• **DIRECTIVE 1**
Quote the passage on federal disaster assistance from "Another federal agency" up to and including "Management, said yesterday.".
• **DIRECTIVE 2**
Transfer the rows from the line with "Where should I click to: Click the Declined" up to and including the line with "[x=307, y=507]" in full, adding 59 to every coordinate in them. Give only those rows.

• **TEXT SECTION**

· · · · · · ·

The state uses the results of the preliminary damage assessments to determine if the situation is beyond the combined capabilities of the state and local resources and to verify the need for federal assistance.
“The state and FEMA will work with local officials there to get an up-close view of the damages. Then they’ll compile a report to the state emergency management office and from that the state EM makes a recommendation and counsels the governor on whether or not to make a request (for federal assistance),” Lucas explained. “If we do receive a request from the state, it’s processed through the FEMA regional office and passed on to headquarters (in Washington, D.C.). It really is hard to put a timeframe on how long that could take.”
The factors involved include the estimated cost of assistance, localized effects, insurance coverage in force, recent multiple disasters and other federal assistance programs that could come into play, Lucas said.
“FEMA cannot duplicate any other federal assistance,” he said.
Another federal agency may already be a factor in that decision.
“With Topsail, FEMA has solicited help from the Army Corps of Engineers,” Julia Jarema, a spokesman for N.C. Emergency Management, said yesterday.

· · · · · · ·

• **EXERCISE INPUT**

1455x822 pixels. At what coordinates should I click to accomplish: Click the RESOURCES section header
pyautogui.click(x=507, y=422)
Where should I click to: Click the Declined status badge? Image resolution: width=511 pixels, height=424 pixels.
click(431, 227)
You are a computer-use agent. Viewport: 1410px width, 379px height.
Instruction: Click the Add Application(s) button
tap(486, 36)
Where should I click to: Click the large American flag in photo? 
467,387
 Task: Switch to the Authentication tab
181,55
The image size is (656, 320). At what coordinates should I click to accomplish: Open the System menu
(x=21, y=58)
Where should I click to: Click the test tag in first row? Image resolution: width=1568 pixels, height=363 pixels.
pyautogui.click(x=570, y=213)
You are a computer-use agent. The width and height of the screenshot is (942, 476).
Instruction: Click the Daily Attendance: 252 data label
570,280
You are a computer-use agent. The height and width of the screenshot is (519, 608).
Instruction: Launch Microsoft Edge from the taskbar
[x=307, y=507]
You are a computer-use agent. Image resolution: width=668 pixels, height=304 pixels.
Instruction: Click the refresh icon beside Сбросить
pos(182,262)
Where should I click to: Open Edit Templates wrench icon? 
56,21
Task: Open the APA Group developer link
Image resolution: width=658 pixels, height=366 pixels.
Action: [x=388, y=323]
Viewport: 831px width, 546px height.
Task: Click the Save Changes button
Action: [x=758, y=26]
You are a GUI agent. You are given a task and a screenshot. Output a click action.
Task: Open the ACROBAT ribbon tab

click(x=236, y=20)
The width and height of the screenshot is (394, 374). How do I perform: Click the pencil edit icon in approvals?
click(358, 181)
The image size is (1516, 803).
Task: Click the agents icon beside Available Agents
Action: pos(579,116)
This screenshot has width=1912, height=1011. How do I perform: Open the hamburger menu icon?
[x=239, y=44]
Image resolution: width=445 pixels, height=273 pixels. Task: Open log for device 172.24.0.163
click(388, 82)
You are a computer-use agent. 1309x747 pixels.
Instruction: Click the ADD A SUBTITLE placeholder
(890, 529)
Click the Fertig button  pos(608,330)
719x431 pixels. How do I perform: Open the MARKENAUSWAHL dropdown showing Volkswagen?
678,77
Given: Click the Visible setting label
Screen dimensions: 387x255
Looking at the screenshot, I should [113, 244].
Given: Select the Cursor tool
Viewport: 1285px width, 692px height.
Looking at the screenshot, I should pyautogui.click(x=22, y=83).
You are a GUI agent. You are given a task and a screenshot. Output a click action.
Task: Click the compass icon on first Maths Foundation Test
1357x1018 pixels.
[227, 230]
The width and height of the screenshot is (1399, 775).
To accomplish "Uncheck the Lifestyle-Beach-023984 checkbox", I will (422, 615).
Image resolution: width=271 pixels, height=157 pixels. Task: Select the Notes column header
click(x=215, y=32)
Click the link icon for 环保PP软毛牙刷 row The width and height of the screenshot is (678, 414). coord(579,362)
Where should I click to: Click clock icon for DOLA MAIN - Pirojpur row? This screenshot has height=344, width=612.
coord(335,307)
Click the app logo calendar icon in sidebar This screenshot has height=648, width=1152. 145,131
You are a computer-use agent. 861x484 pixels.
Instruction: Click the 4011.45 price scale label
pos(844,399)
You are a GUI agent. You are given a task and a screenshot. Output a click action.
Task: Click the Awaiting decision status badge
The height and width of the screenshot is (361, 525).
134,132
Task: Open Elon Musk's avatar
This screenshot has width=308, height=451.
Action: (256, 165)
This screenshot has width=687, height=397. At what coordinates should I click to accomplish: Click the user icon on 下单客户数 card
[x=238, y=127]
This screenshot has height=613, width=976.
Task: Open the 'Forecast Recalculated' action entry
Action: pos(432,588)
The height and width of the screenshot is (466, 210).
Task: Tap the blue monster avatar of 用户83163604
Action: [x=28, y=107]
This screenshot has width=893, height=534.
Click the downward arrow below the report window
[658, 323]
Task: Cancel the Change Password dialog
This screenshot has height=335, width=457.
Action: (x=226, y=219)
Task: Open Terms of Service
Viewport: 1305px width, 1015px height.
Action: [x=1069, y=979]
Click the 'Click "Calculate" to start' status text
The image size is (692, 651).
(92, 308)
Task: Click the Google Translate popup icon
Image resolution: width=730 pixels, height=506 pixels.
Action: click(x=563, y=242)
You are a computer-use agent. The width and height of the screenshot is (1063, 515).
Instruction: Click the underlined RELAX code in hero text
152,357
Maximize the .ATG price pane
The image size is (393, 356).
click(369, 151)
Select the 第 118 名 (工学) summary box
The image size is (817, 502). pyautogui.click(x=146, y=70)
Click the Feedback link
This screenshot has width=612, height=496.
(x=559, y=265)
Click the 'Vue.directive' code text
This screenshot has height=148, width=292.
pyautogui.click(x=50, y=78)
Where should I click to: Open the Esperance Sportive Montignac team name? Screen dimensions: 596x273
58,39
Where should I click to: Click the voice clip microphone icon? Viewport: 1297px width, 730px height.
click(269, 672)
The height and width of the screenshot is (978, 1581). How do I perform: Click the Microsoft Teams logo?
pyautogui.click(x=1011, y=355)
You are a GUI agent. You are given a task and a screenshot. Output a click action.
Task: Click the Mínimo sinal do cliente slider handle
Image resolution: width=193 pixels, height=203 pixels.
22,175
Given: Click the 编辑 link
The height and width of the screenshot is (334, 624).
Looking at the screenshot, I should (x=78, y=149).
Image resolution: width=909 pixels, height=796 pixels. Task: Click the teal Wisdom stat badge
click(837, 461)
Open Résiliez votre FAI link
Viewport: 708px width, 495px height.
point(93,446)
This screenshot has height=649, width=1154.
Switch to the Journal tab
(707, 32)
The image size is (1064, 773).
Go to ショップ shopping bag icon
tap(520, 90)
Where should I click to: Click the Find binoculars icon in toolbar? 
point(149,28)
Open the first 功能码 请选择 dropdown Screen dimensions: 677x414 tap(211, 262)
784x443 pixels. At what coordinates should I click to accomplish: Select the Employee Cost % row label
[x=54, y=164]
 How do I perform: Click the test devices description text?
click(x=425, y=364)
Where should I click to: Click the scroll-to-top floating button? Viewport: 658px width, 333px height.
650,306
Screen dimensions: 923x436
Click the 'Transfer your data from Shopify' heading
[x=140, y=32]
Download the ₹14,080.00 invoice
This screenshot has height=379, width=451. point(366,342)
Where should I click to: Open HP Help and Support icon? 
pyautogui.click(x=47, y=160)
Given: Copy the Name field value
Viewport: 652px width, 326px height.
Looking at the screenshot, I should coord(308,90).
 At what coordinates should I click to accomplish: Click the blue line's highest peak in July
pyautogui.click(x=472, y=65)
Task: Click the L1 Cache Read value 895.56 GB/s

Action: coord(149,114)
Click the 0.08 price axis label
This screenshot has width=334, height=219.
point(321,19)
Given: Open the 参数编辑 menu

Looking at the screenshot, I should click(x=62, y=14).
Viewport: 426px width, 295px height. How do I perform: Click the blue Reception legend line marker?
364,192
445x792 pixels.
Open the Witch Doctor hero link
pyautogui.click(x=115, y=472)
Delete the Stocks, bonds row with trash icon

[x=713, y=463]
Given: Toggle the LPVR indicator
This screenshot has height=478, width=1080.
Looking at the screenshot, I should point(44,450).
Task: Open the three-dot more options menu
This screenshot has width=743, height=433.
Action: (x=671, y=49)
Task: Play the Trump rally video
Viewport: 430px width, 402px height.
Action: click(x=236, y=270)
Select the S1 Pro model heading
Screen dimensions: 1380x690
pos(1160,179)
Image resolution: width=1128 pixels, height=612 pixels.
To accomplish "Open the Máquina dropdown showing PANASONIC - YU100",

· · · · · · ·

• **COMPLETE ANSWER 1**
Another federal agency may already be a factor in that decision.
“With Topsail, FEMA has solicited help from the Army Corps of Engineers,” Julia Jarema, a spokesman for N.C. Emergency Management, said yesterday.

• **COMPLETE ANSWER 2**
Where should I click to: Click the Declined status badge? Image resolution: width=511 pixels, height=424 pixels.
click(490, 286)
You are a computer-use agent. Viewport: 1410px width, 379px height.
Instruction: Click the Add Application(s) button
tap(545, 95)
Where should I click to: Click the large American flag in photo? 
526,446
 Task: Switch to the Authentication tab
240,114
The image size is (656, 320). At what coordinates should I click to accomplish: Open the System menu
(x=80, y=117)
Where should I click to: Click the test tag in first row? Image resolution: width=1568 pixels, height=363 pixels.
pyautogui.click(x=629, y=272)
You are a computer-use agent. The width and height of the screenshot is (942, 476).
Instruction: Click the Daily Attendance: 252 data label
629,339
You are a computer-use agent. The height and width of the screenshot is (519, 608).
Instruction: Launch Microsoft Edge from the taskbar
[x=366, y=566]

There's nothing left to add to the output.